In this notebook, I shall be testing for changepoint for a few appliances from the Tracebase data set.
In [1]:
import numpy as np
import pandas as pd
import matplotlib.pyplot as plt
import seaborn as sns
%matplotlib inline
Lets start with refrigerator
In [33]:
ref = pd.read_csv("/home/nipun/study/datasets/tracebase/Refrigerator/dev_98C08A_2011.08.25.csv", index_col=0, usecols = [0,1],
parse_dates=True, sep=";")
In [34]:
ref["index"] = ref.index
ref = ref.drop_duplicates(cols="index", take_last = True)
ref = ref.drop("index",1)
In [35]:
ref.columns = ['real']
In [36]:
len(ref.index)
Out[36]:
In [38]:
ref = ref.resample('1T',how='median')
In [39]:
ref.plot()
Out[39]:
In [40]:
from bayesianchangepoint import bcp
hazard_func = lambda r: bcp.constant_hazard(r, _lambda=200)
In [44]:
import time
test_signal = ref.head(1000).real.values
start = time.time()
beliefs, maxes = bcp.inference(test_signal, hazard_func)
end = time.time()
In [45]:
fig, ax = plt.subplots(nrows = 2, sharex = True)
ax[0].plot(test_signal)
ax[1].imshow(-np.log(beliefs), interpolation='none', aspect='auto',
origin='lower', cmap=plt.cm.Blues)
ax[1].plot(maxes, color='r')
ax[1].set_xlim([0, len(test_signal)])
ax[1].set_ylim([0, ax[1].get_ylim()[1]])
ax[0].grid()
ax[1].grid()
index_changes = np.where(np.diff(maxes.T[0])<0)[0]
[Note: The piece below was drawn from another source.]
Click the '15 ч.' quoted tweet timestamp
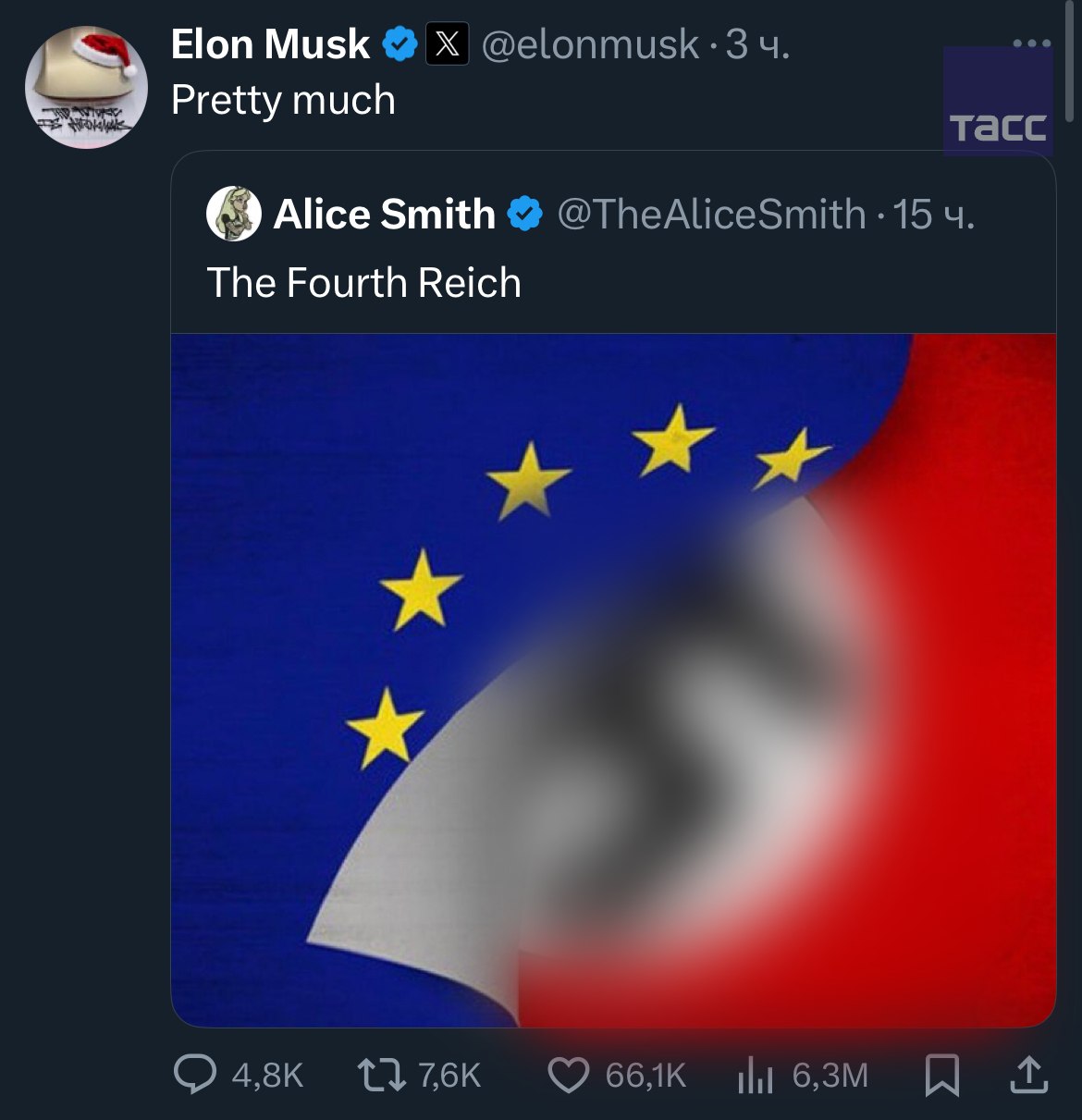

ax[0].scatter(index_changes, test_signal[index_changes],c='green');
Ok, something doesn't seem all that well:(
Lets try with a different hazard function
In [46]:
hazard_func = lambda r: bcp.constant_hazard(r, _lambda=10)
In [47]:
import time
test_signal = ref.head(1000).real.values
start = time.time()
beliefs, maxes = bcp.inference(test_signal, hazard_func)
end = time.time()
In [48]:
fig, ax = plt.subplots(nrows = 2, sharex = True)
ax[0].plot(test_signal)
ax[1].imshow(-np.log(beliefs), interpolation='none', aspect='auto',
origin='lower', cmap=plt.cm.Blues)
ax[1].plot(maxes, color='r')
ax[1].set_xlim([0, len(test_signal)])
ax[1].set_ylim([0, ax[1].get_ylim()[1]])
ax[0].grid()
ax[1].grid()
index_changes = np.where(np.diff(maxes.T[0])<0)[0]
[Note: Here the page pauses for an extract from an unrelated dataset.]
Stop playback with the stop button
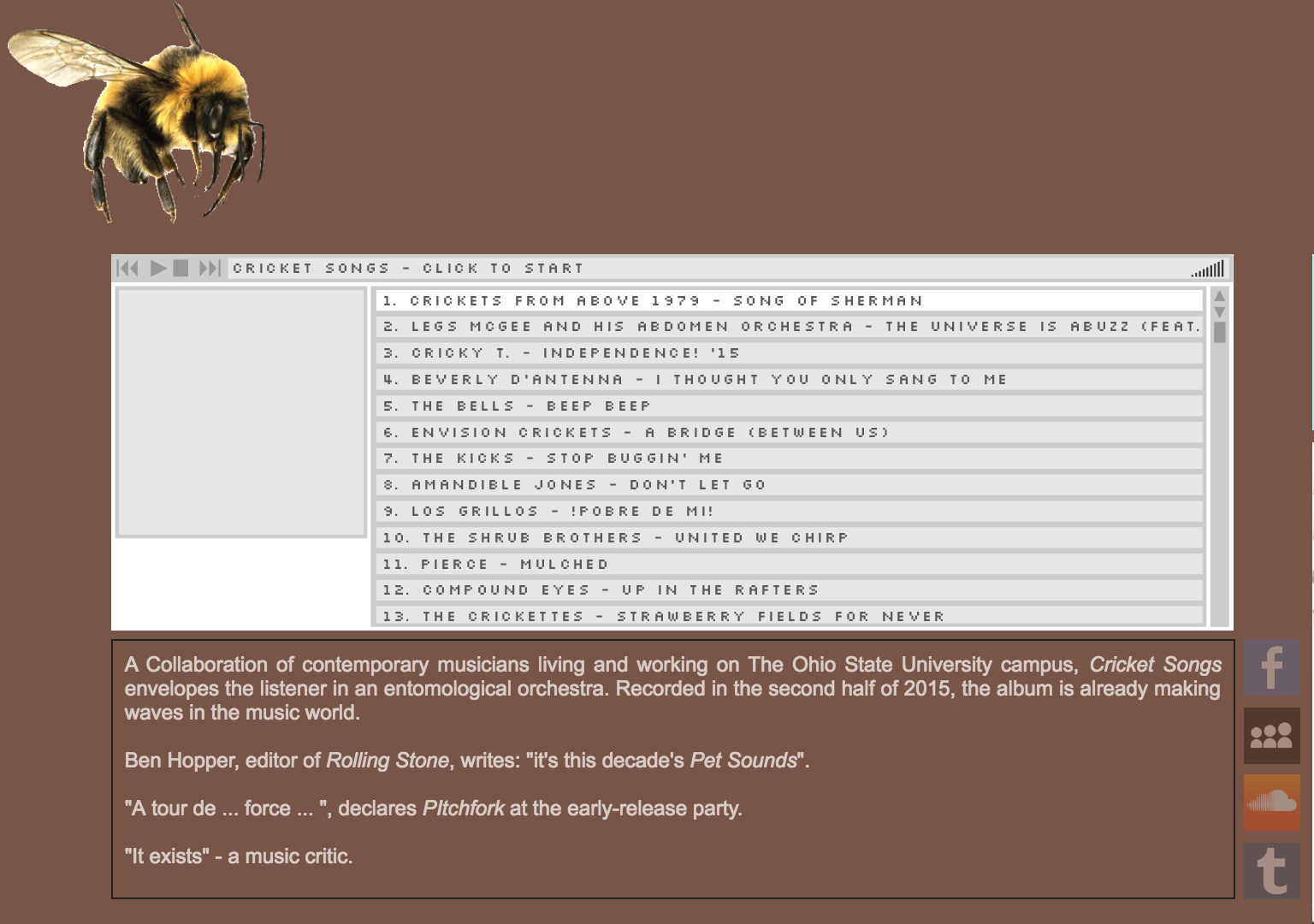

ax[0].scatter(index_changes, test_signal[index_changes],c='green');
Ah! Seems to make things worse.. Lets try increasing the lambda paramter
In [49]:
hazard_func = lambda r: bcp.constant_hazard(r, _lambda=400)
In [50]:
import time
test_signal = ref.head(1000).real.values
start = time.time()
beliefs, maxes = bcp.inference(test_signal, hazard_func)
end = time.time()
In [51]:
fig, ax = plt.subplots(nrows = 2, sharex = True)
ax[0].plot(test_signal)
ax[1].imshow(-np.log(beliefs), interpolation='none', aspect='auto',
origin='lower', cmap=plt.cm.Blues)
ax[1].plot(maxes, color='r')
ax[1].set_xlim([0, len(test_signal)])
ax[1].set_ylim([0, ax[1].get_ylim()[1]])
ax[0].grid()
ax[1].grid()
index_changes = np.where(np.diff(maxes.T[0])<0)[0]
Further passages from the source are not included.